Noviembre 2, Conmemoración de todos los fieles difuntos: la comunión
con los difuntos está basada en la esperanza en Jesús que nos lleva más allá de
la muerte, hasta la vida de amor del Cielo
“En aquel tiempo, Jesús dijo a sus discípulos: “Cuando venga el Hijo
del hombre, rodeado de su gloria, acompañado de todos sus ángeles, se sentará
en su trono de gloria. Entonces serán congregadas ante él todas las naciones, y
él, apartará a los unos de los otros, como aparta el pastor a las ovejas de los
cabritos, y pondrá a las ovejas a su derecha y a los cabritos a su izquierda. Entonces
dirá el rey a los de su derecha: “venid, benditos de mi padre; tomad posesión
del Reino preparado para vosotros desde la creación del mundo; porque estuve
hambriento y me disteis de comer, sediento y me disteis de beber, era forastero
y me hospedasteis, estuve desnudo y me vestisteis, enfermo y me visitasteis,
encarcelado y fuisteis a verme”. Los justos le contestarán entonces: “Señor
¿Cuándo te vimos hambriento y te dimos de comer, sediento y te dimos de beber?
¿Cuándo te vimos forastero y te hospedamos, o desnudo y te vestimos? ¿Cuándo te
vimos enfermo o encarcelado y te fuimos a ver?”. Y el rey les dirá: “Yo os aseguro
que, cuando lo hicisteis con el más insignificante de mis hermanos, conmigo lo hicisteis”
Entonces dirá también a los de la izquierda: “Apartaos de mí, malditos; id al
fuego eterno, preparado para el diablo y sus ángeles, porque estuve hambriento
y no me disteis de comer, sediento y no me disteis de beber, era forastero y no
me hospedasteis, estuve desnudo y no me vestisteis, enfermo y encarcelado y no
me visitasteis”. Entonces ellos le responderán: “Señor, ¿Cuándo te vimos
hambriento o sediento, enfermo o encarcelado y no te asistimos?” Y él les
replicará: “Yo os aseguro que, cuando no lo hicisteis con uno de aquellos más
insignificantes, tampoco lo hicisteis conmigo”. Entonces, irán éstos al castigo
eterno y los justos a la vida eterna” (Mateo 25,31-46).
1. Las
lecturas de hoy se escogen libremente, de entre las del formulario de difuntos.
Por ellos ofrecemos hoy la misa. ¿Qué pasa con los que mueren? Se ha rezado
siempre por ellos en la Iglesia, y se ha formulado la explicación del
purgatorio, que no es una cárcel en el más allá, sino el Señor Jesús, en el
momento de la muerte, cuando hay el juicio, sale al encuentro del hombre. Con
ese abrazo de amor, se le quema al hombre toda la «paja y heno» de su vida y
que sólo permanece lo que únicamente puede tener consistencia. Se transforma en
aquello que está llamado a ser. Al decir “sí” se hace capaz de acoger la misericordia
de Dios. Como el egoísmo le podría impedir decir un “sí” total, debe ser
transformado con ese fuego que le transforma con su llama en aquella figura sin
mancha que puede convertirse en el recipiente de la eterna alegría. Como todos
estamos unidos, podemos rezar por los que han muerto, por ejemplo si uno que
muere ha hecho daño a otro, cuando este le perdona ya queda libre de esa pena y
puede volar al cielo, y así pasa con todo: estamos en comunicación, y podemos
ayudarnos unos a otros, los vivos y los difuntos (Joseph Ratzinger).

:::

**OBJETIVO DEL EJERCICIO:** Transcribe, por favor, del texto sobre los fieles difuntos el fragmento que comienza con las palabras que contienen "Entonces dirá también" y termina con "formulario de difuntos.".

**FILAS DE DATOS:**
:::

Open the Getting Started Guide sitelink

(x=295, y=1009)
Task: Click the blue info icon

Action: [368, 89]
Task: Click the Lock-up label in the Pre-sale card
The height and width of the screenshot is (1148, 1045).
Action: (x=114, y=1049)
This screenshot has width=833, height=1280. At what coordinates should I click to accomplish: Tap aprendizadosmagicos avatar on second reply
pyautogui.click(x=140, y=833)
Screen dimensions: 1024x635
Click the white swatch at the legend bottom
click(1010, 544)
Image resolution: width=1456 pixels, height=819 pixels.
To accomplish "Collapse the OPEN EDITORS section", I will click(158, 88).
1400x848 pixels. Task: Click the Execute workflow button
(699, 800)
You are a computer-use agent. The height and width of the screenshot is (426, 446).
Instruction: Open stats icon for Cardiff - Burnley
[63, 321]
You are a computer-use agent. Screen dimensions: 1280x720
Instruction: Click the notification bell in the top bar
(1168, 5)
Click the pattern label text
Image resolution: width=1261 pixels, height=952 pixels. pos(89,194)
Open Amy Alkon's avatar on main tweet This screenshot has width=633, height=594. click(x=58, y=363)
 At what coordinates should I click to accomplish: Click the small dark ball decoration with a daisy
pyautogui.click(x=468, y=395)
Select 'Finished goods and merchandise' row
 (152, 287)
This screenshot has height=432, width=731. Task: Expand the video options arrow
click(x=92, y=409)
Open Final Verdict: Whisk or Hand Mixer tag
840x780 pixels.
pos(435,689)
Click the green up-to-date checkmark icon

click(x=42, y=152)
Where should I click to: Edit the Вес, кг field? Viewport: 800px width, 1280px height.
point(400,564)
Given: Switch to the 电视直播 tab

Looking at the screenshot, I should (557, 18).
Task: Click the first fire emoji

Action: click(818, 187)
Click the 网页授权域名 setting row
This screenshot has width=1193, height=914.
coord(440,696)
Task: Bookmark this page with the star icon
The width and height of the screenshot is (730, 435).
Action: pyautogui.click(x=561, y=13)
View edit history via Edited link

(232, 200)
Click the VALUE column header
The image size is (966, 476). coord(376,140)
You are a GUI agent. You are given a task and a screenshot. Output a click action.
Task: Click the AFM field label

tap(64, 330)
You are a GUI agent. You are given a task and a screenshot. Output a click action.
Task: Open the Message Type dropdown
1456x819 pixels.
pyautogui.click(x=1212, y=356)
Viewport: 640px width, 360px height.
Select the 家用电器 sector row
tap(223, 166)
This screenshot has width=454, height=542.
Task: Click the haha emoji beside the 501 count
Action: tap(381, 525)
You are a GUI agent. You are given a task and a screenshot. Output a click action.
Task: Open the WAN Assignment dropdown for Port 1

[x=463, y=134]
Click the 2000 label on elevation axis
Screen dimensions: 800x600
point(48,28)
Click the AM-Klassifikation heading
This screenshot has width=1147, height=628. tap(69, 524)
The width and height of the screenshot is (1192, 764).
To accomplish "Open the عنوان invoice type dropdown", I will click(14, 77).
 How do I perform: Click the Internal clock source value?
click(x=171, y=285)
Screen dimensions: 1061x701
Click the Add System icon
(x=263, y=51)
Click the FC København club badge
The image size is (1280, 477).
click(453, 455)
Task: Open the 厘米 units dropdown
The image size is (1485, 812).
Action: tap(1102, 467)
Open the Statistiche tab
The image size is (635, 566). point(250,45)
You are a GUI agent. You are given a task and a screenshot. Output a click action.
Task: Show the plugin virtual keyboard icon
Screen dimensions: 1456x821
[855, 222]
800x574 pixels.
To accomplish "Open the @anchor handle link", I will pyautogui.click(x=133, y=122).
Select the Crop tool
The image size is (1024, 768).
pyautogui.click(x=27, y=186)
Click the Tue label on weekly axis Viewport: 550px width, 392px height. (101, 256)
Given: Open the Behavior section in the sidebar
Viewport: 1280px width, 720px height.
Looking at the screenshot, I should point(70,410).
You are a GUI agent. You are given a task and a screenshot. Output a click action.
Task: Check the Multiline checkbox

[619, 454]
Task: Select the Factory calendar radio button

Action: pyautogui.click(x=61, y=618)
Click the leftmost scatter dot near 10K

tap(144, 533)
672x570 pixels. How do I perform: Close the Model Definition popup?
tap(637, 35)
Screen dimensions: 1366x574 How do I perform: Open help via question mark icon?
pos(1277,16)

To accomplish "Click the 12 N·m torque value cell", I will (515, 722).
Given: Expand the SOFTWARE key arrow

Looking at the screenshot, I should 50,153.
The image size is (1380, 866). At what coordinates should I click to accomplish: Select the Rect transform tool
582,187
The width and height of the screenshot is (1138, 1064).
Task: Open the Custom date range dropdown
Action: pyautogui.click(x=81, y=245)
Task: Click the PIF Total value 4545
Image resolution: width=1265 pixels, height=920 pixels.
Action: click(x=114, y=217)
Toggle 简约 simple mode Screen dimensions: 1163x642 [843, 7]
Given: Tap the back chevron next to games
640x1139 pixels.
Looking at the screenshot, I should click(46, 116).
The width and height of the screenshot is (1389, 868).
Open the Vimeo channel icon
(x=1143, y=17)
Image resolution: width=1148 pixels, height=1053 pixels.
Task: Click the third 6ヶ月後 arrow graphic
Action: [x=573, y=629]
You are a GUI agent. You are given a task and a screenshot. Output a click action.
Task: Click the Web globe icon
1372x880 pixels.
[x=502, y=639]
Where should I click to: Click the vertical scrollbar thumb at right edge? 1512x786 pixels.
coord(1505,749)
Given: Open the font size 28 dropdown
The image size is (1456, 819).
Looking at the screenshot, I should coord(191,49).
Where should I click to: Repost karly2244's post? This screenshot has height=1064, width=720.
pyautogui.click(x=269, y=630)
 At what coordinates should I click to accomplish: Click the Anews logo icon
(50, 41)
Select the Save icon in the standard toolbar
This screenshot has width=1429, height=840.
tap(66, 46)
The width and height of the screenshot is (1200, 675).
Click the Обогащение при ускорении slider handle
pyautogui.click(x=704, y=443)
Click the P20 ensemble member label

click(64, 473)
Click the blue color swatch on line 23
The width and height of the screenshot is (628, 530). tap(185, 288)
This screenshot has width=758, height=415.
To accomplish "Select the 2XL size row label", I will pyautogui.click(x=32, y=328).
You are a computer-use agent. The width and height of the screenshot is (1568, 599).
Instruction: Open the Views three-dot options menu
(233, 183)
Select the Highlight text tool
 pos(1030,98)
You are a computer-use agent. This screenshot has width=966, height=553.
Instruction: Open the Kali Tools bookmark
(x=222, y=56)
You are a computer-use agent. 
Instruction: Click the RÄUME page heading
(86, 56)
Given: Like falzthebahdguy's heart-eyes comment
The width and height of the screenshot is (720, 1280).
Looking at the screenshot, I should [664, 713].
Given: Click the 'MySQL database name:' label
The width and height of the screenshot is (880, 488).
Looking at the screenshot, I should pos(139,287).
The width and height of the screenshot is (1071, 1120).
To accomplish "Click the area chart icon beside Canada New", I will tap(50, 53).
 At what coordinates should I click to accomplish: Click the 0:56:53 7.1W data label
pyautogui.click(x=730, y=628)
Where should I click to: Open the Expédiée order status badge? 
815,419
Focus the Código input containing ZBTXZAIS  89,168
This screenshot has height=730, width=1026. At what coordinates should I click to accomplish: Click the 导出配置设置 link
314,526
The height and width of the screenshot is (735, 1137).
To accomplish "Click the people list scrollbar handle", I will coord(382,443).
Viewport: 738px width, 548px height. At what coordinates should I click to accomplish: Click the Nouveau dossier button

:::

**SOLUCIÓN:**
Entonces dirá también a los de la izquierda: “Apartaos de mí, malditos; id al
fuego eterno, preparado para el diablo y sus ángeles, porque estuve hambriento
y no me disteis de comer, sediento y no me disteis de beber, era forastero y no
me hospedasteis, estuve desnudo y no me vestisteis, enfermo y encarcelado y no
me visitasteis”. Entonces ellos le responderán: “Señor, ¿Cuándo te vimos
hambriento o sediento, enfermo o encarcelado y no te asistimos?” Y él les
replicará: “Yo os aseguro que, cuando no lo hicisteis con uno de aquellos más
insignificantes, tampoco lo hicisteis conmigo”. Entonces, irán éstos al castigo
eterno y los justos a la vida eterna” (Mateo 25,31-46).
1. Las
lecturas de hoy se escogen libremente, de entre las del formulario de difuntos.